I stand in front of the mirror. I draw very close, open my eyes wide, and stare into the blackness of my pupils. I try to discern a soul in them. I look deep and long, but all I see is video cameras. Or at least something as mechanical and soulless.

That very night, I dreamed that I was dead. Except that it wasn't a dream. A momentary misunderstanding, rather.

I was asleep. It was a deep and dreamless slumber. Then, there was some sort of a mighty explosion, an interrupted one, because at that very instant I was awake, and there was nothing.

My mind was clear, and I knew I wasn't sleeping anymore. I heard nothing and felt nothing. If I had eyes, I was gaping in front of me, but there was only blackness. But it was not an endless abyss. Indeed, there was no space at all, or it was infinitely small, or I was not anywhere on the material plane. It was very unusual. It's like you've been engrossed in a world of a video game and then suddenly it was the title screen—with no menu. Not for one moment I had a thought at the back of my mind that I may've been in Heaven or Hell, or that I was a ghost stuck underground, or that I was a brain stuck in a body in coma, because all of that implied some connection with the real world or at least a place, but I was nowhere, and there was an all-encompassing understanding that I was nowhere and had no connection with the real world anymore.

Perhaps any sufficient sensory deprivation will feel exactly like that.

"I'm dead," I thought without sorrow or resentment, though maybe there was a touch of melancholy. "Something big killed me instantly. And this is what death is like. You came from nothing, and to nothing you shall return. Am I trapped here, forever?"

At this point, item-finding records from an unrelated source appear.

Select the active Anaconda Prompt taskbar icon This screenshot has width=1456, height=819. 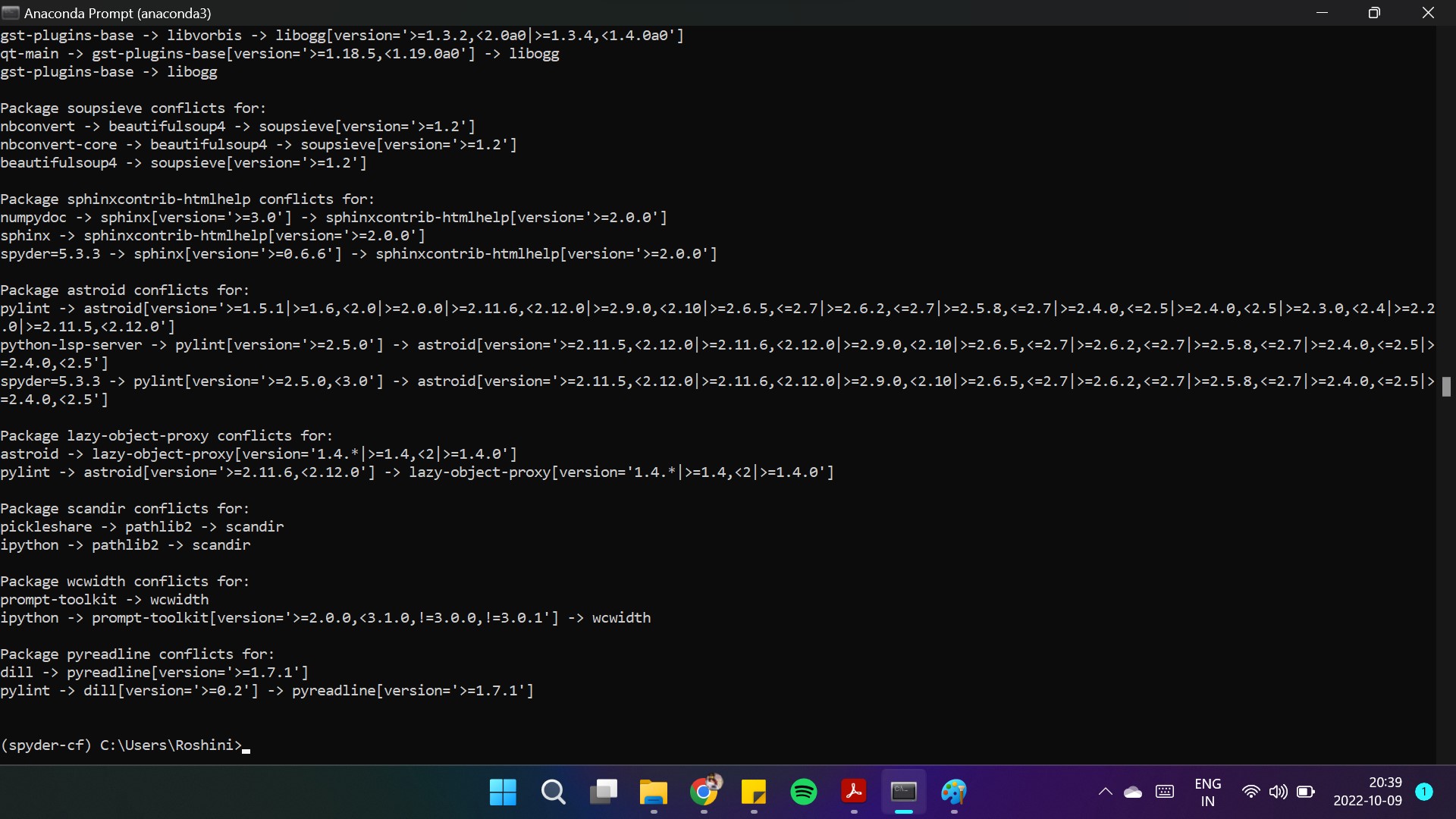(904, 792)
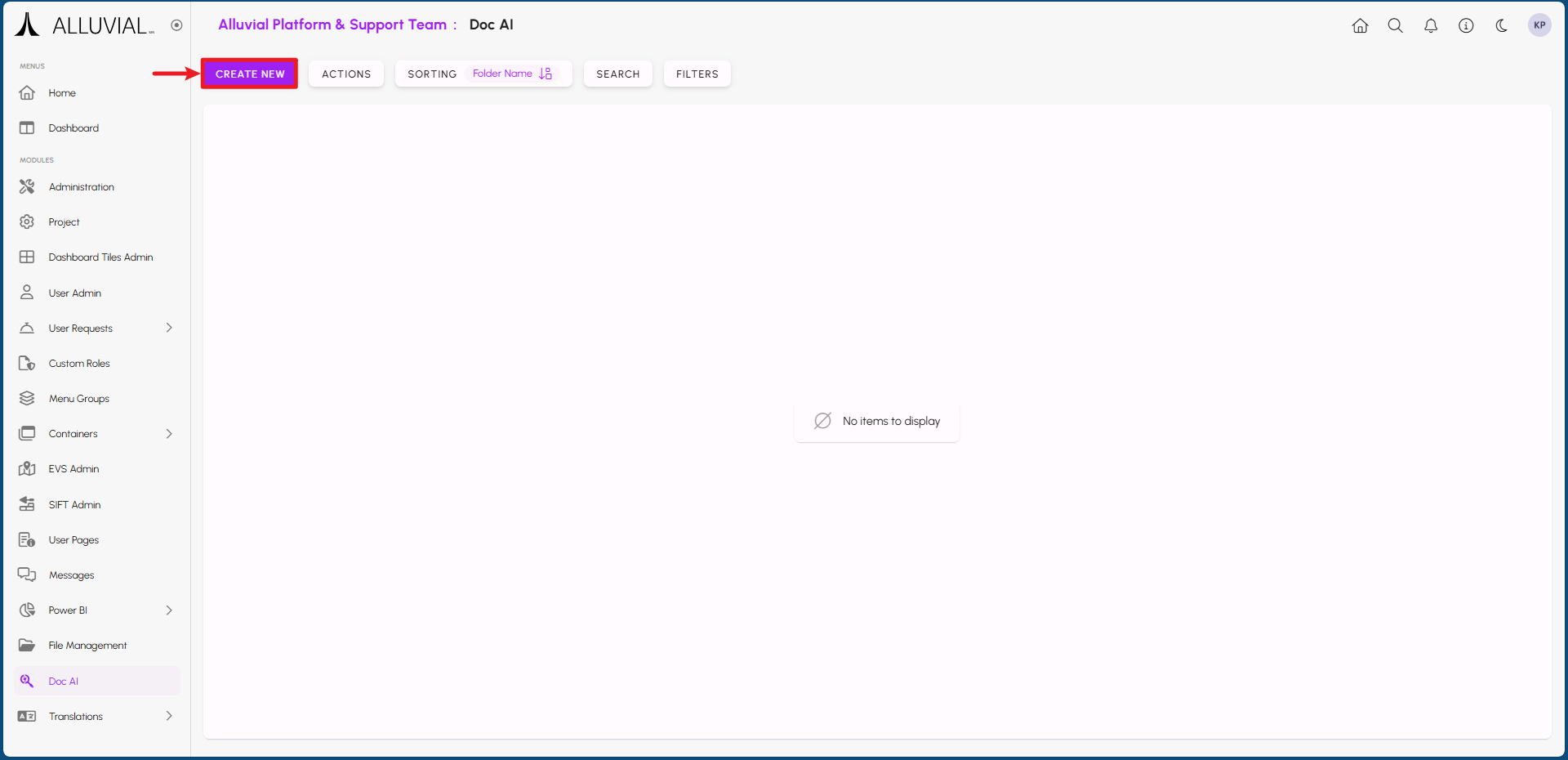
Task: Click the Doc AI magnifier icon in sidebar
Action: (27, 681)
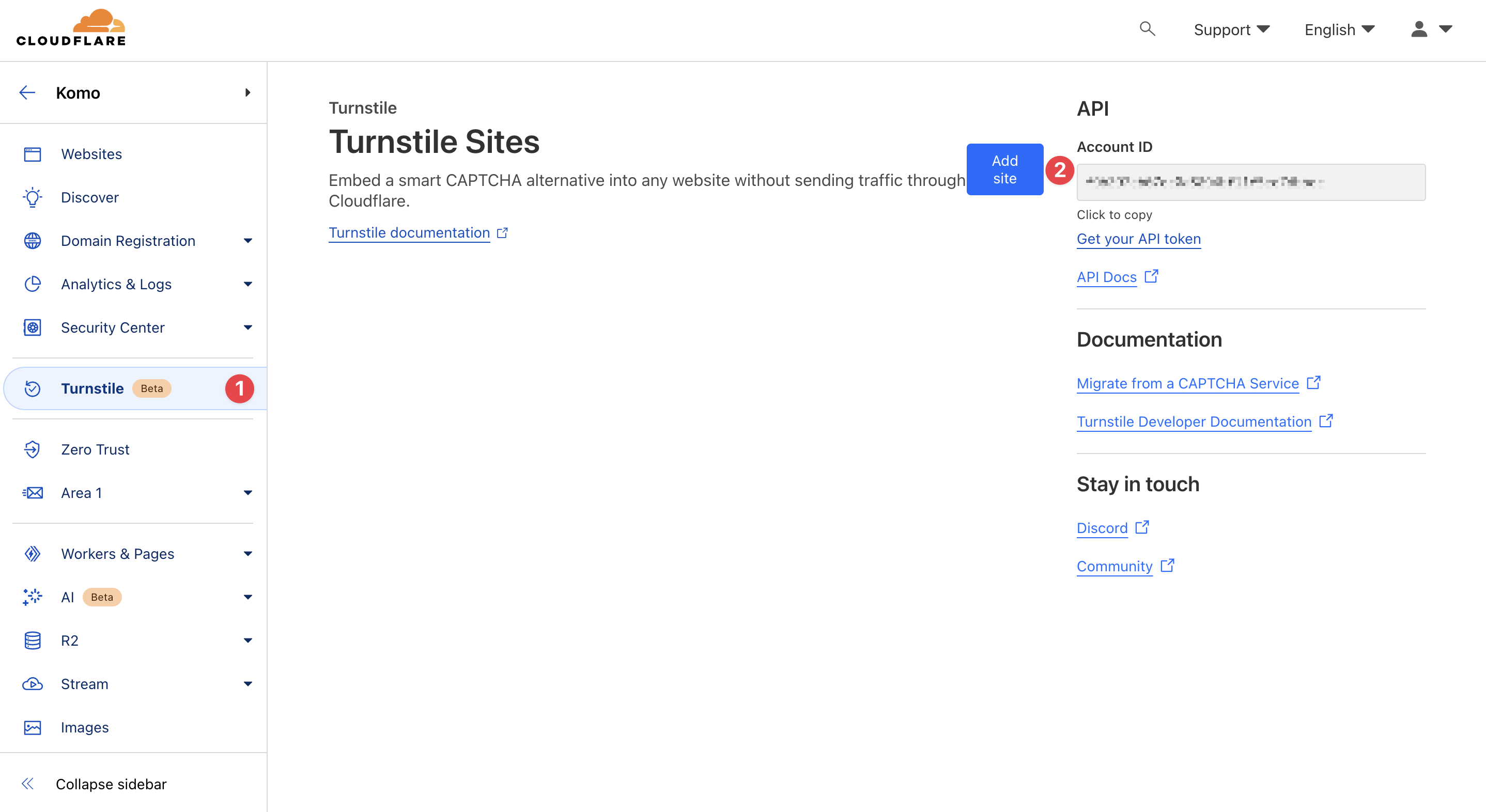The height and width of the screenshot is (812, 1486).
Task: Open the English language dropdown
Action: click(1339, 29)
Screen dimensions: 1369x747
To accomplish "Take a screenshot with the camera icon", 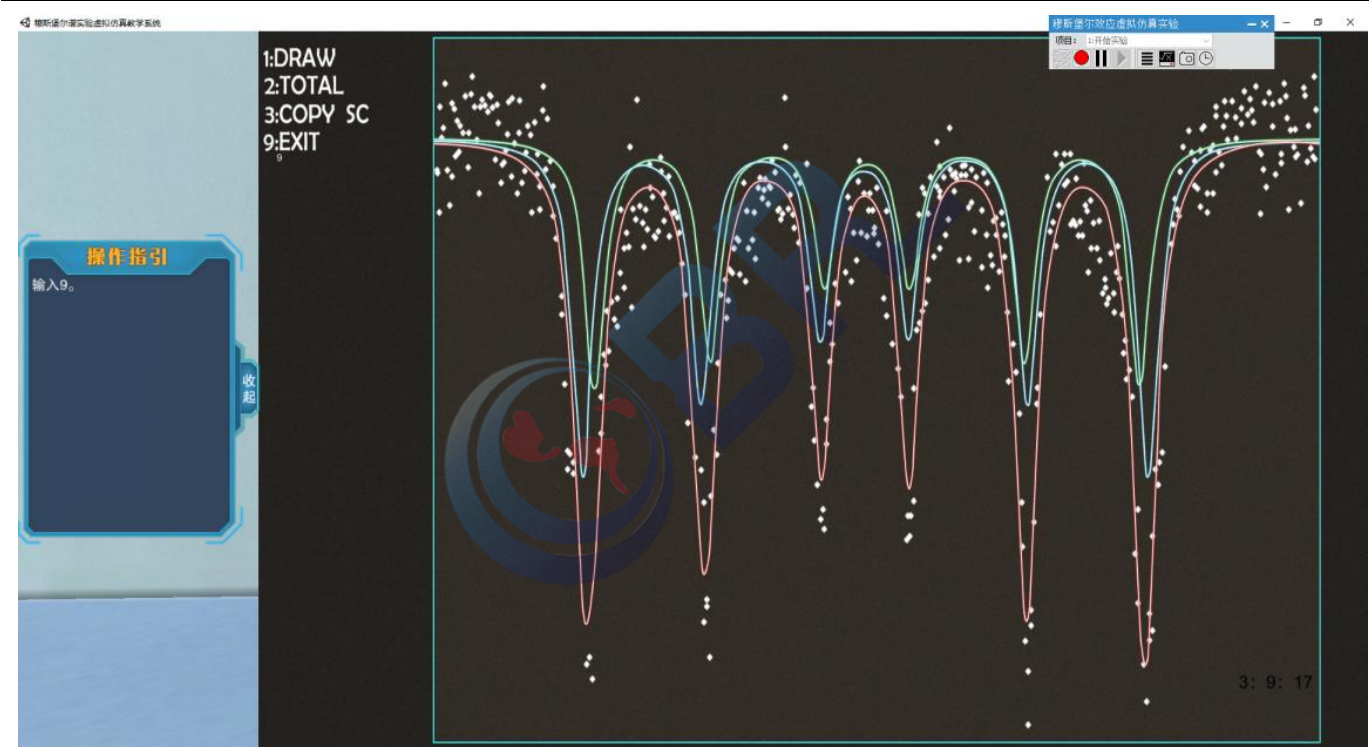I will click(x=1187, y=59).
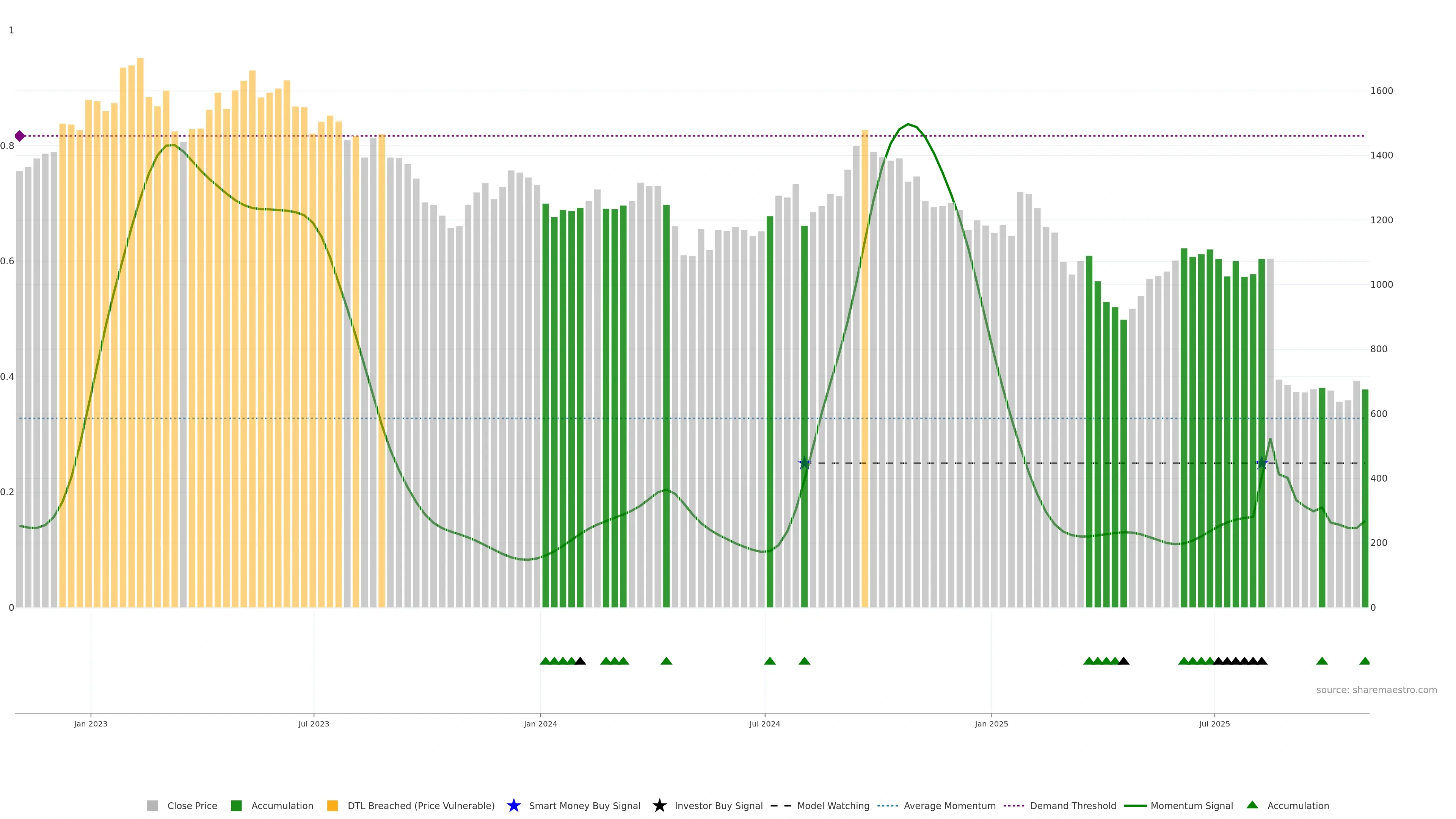The image size is (1456, 819).
Task: Click the gray Close Price legend swatch
Action: point(152,805)
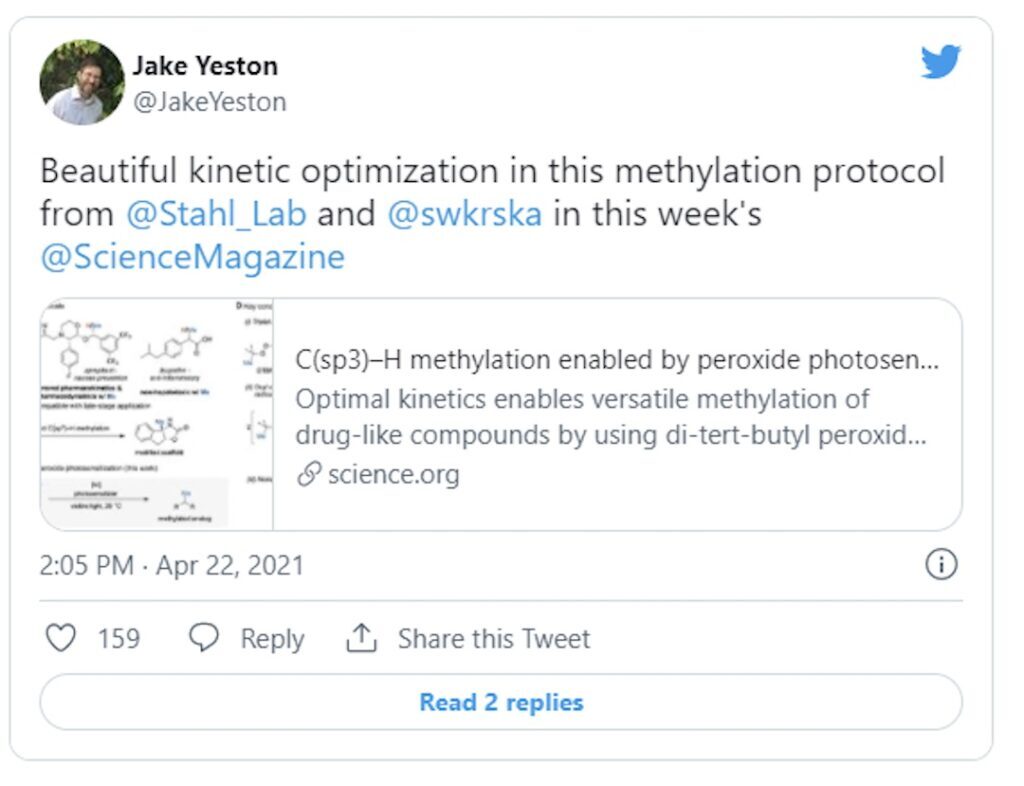Image resolution: width=1024 pixels, height=786 pixels.
Task: Select the Share this Tweet text
Action: 494,638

At least that's what I would've thought if I'd had the time to express my thoughts in full. But it was only a fleeting feeling, because within a few seconds my brain finally started to register the sensations from my body: with a bit of relief I felt the pillow under my head, I heard the noise in my ears. And the blackness before my eyes started to dissipate.

Maybe—probably—those strange feelings and interpretations were conjured by the part of the brain that was still asleep, even if it didn't feel like a dream. I still find it rather interesting. First, the fact that I, as sleepy as I was, didn't find the afterlife surprising. Second, the idea that the afterlife amounts to being nowhere and experiencing nothing. In fact, I'm surprised this theory isn't very popular. Is it not the most plausible one? Why must they believe in something so intricate and made up and leave something so simple unheeded? Because it's dismal and does not make for an engaging story? Suppose the soul does exist. Suppose you have one, or identify yourself with it. Have you ever experienced anything through it? No. Every experience, even emotions or the clarity or cloudiness of mind, can be traced back to your physical body. And so your body is the only medium through which your soul experiences life. So what happens when that link is severed? Your soul experiences nothing, and feels as if it is being nowhere.